My question is, should I be asking about how much they're looking to sell before I go look at the property and evaluate it further? 

What are the natural transitions you guys make? 

@John Moon - Every seller will want too much.  We go look at every house that is interested in selling and then give them a written offer.  We may or may not negotiate from there.

Originally posted by @Elizabeth Wilson :

@John Moon - Every seller will want too much.  We go look at every house that is interested in selling and then give them a written offer.  We may or may not negotiate from there.

 You go see every house?  I recently sent out my first 1200 letters and got calls from around 60 people.  I'm preparing to send out double that number of letters.  Going to see the house of every person that calls in would be a full time job in itself.  I'm just a beginner, but I'm generally not going to see a house unless they give me a sale price number that is at least in the ballpark of what I would pay.

@Eric James   - Yes.  Every house with a motivated seller.  We do have others who work for us, which helps. Also I'm not getting the positive response like you did.  We sent out about 2500 and probably made 15 appointments from that so far.  Most of my calls are very angry people who can't handle the stress of junk mail.. :)

@John Moon How much more are they asking? More than you'd pay or more than it's worth? 

My team that answers the phone will usually get a range or an asking price. If they don't give an asking price, they don't make the appointment. If a seller isn't ready to give an asking price, I usually don't expect to the be motivated.

+---+

Problems to work on →
[a] In the forum thread, what does the phone team do when a seller won't give an asking price?
[b] Write out the part of the forum thread starting with "My question is, should" and going on through "you guys make?".
[c] Summarize the forum thread in two sentences.

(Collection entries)
+---+

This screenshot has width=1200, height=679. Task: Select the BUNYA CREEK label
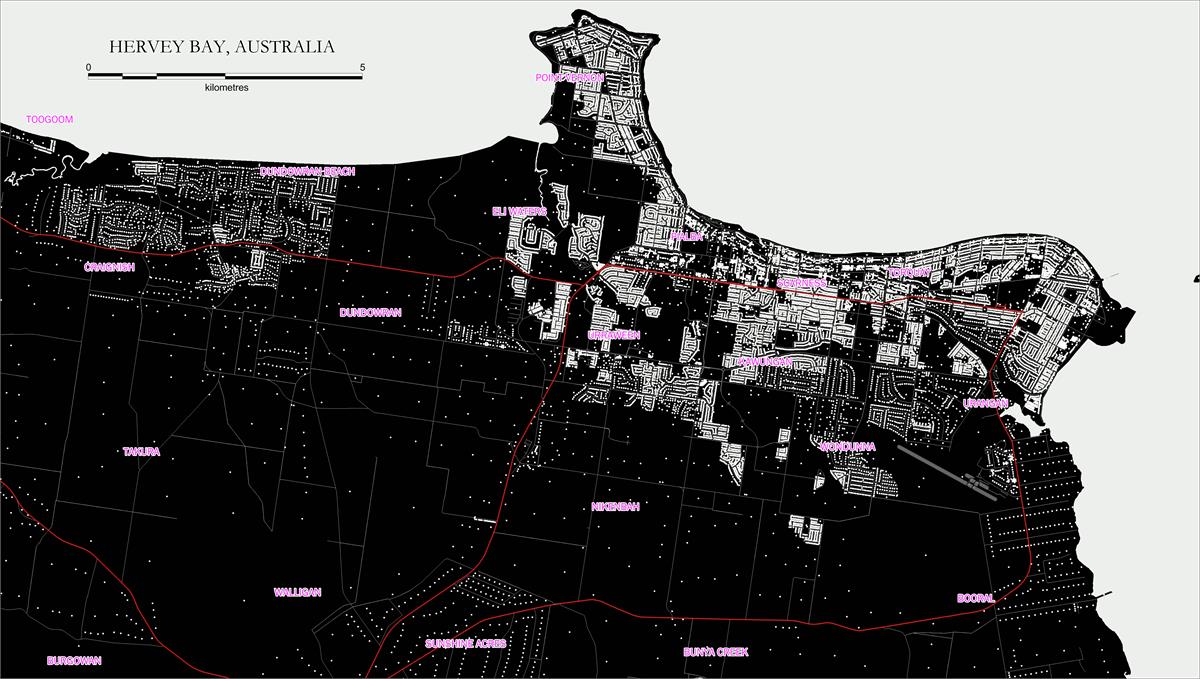(x=716, y=652)
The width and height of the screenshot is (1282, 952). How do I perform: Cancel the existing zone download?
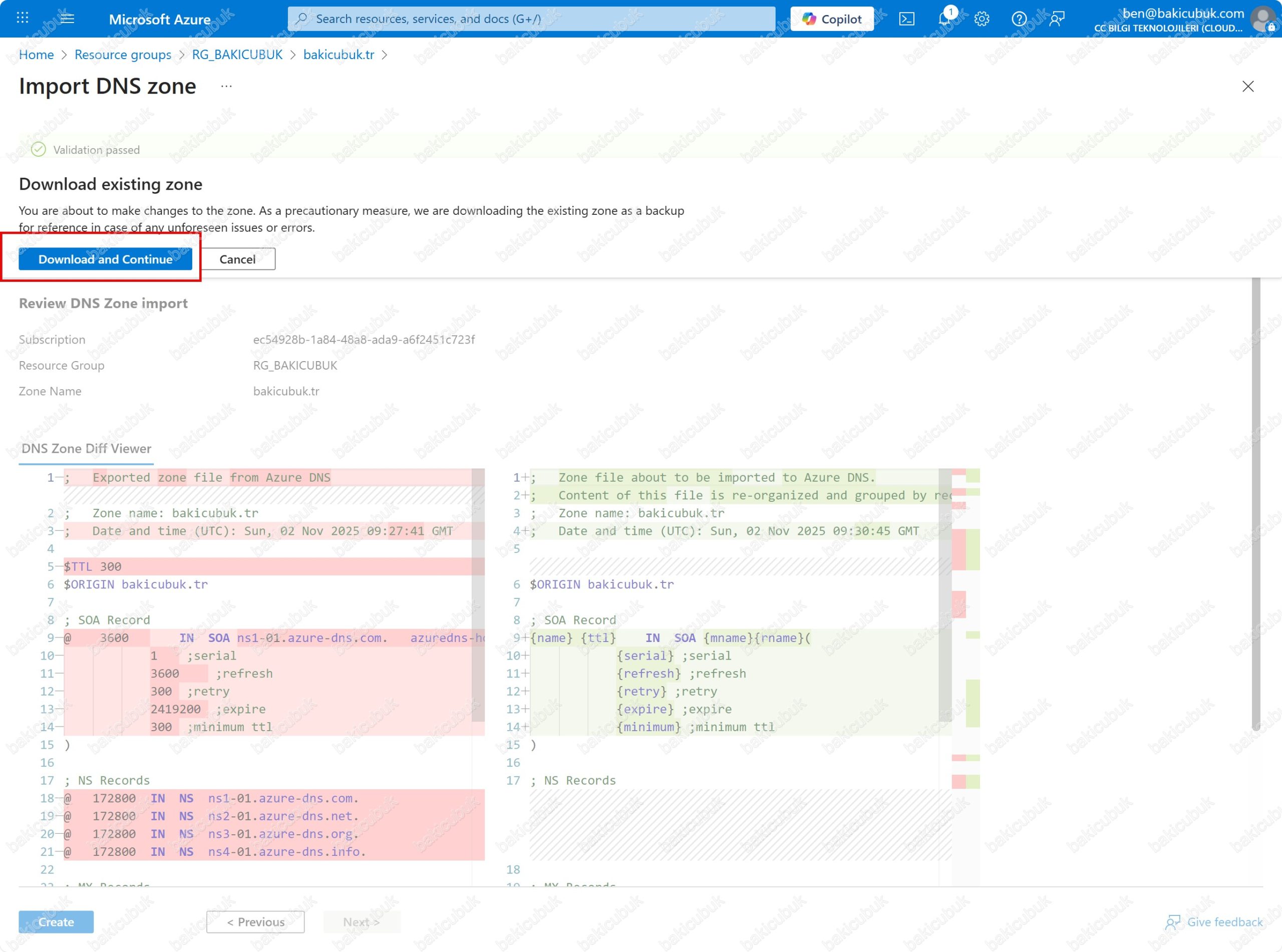(x=237, y=259)
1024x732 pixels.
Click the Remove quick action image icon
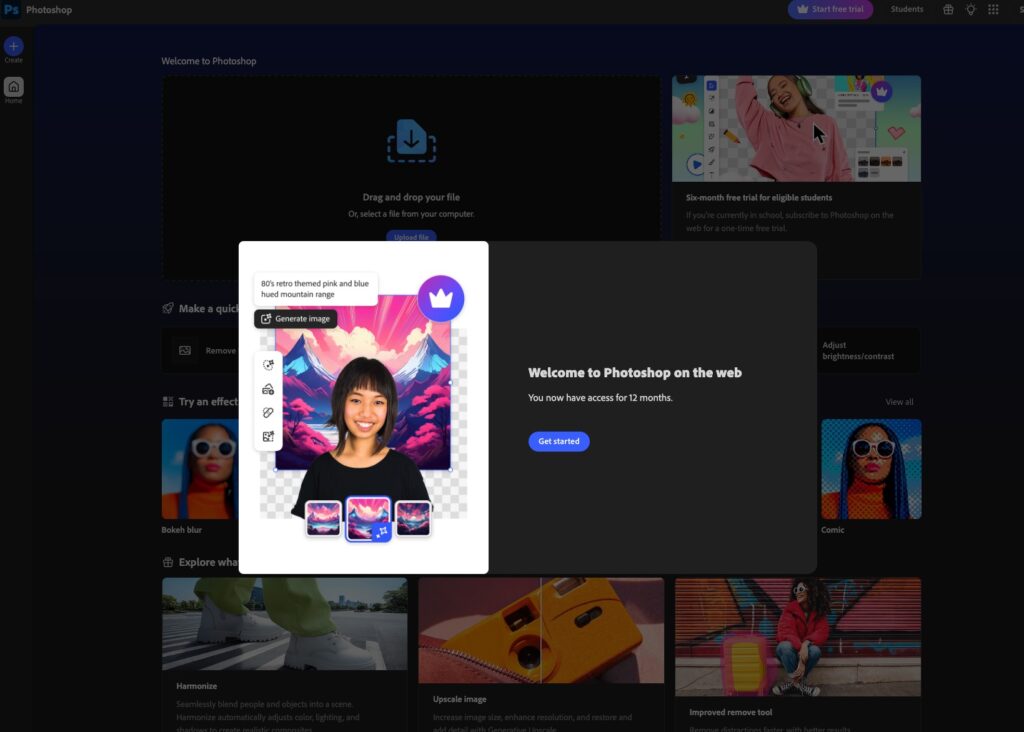(x=185, y=351)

+---+

Worked solutions →
[a] They don't make the appointment.

[b]
My question is, should I be asking about how much they're looking to sell before I go look at the property and evaluate it further? 

What are the natural transitions you guys make?

[c] A poster asks whether to learn a seller's asking price before looking at a property, and one reply says every seller wants too much, so that team visits every house with a motivated seller and gives a written offer. Another poster, who got calls from about 60 people after sending 1200 letters, generally won't view a house unless the price is near what that poster would pay, and a further reply says the phone team asks for a range or asking price and makes no appointment without one.